_Work to be completed:_
Find the line that contains "Click the v2" in the entries below. Output it and each later line exactly, and nothing else.

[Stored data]
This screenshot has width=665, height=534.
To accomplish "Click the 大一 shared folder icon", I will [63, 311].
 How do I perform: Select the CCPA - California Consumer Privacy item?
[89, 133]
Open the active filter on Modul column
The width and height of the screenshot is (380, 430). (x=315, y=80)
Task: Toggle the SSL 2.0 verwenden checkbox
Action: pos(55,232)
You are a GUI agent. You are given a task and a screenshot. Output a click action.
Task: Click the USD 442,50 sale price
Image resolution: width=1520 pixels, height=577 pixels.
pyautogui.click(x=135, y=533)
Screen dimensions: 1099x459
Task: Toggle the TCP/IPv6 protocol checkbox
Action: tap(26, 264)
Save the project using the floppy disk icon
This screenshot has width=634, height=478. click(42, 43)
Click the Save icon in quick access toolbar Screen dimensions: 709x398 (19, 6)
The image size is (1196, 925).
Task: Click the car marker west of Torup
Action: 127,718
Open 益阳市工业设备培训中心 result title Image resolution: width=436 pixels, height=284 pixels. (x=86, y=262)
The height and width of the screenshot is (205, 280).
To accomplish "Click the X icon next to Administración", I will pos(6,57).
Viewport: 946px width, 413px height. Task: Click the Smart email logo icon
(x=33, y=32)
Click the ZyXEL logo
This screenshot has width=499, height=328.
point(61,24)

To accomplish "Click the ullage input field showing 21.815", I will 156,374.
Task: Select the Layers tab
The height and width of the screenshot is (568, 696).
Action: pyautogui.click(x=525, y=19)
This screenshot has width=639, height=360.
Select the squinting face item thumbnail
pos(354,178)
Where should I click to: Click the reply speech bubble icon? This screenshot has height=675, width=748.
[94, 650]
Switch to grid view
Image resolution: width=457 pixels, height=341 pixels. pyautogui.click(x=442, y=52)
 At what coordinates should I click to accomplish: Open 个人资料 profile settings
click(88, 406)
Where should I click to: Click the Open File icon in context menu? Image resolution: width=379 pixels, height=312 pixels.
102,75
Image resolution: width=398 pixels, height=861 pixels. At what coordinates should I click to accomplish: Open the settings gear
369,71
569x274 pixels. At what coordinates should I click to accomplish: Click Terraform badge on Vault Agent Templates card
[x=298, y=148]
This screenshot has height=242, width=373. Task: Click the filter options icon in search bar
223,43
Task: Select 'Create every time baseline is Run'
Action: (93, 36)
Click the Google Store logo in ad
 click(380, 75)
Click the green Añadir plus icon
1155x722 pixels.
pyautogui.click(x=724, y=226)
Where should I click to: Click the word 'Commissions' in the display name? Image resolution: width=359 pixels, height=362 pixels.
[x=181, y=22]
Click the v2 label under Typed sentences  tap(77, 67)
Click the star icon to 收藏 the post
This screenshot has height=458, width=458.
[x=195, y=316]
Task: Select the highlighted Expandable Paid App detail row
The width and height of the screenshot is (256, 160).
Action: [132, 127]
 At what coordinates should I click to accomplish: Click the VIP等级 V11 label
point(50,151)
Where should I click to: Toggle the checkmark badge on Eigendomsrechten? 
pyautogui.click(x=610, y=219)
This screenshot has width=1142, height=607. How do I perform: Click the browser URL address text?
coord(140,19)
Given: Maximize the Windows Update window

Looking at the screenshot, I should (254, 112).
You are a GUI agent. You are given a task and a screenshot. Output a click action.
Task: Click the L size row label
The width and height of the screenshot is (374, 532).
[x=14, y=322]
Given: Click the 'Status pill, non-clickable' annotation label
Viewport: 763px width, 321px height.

_Answer box:_
Click the v2 label under Typed sentences  tap(77, 67)
Click the star icon to 收藏 the post
This screenshot has height=458, width=458.
[x=195, y=316]
Task: Select the highlighted Expandable Paid App detail row
The width and height of the screenshot is (256, 160).
Action: [132, 127]
 At what coordinates should I click to accomplish: Click the VIP等级 V11 label
point(50,151)
Where should I click to: Toggle the checkmark badge on Eigendomsrechten? 
pyautogui.click(x=610, y=219)
This screenshot has width=1142, height=607. How do I perform: Click the browser URL address text?
coord(140,19)
Given: Maximize the Windows Update window

Looking at the screenshot, I should (254, 112).
You are a GUI agent. You are given a task and a screenshot. Output a click action.
Task: Click the L size row label
The width and height of the screenshot is (374, 532).
[x=14, y=322]
Given: Click the 'Status pill, non-clickable' annotation label
Viewport: 763px width, 321px height.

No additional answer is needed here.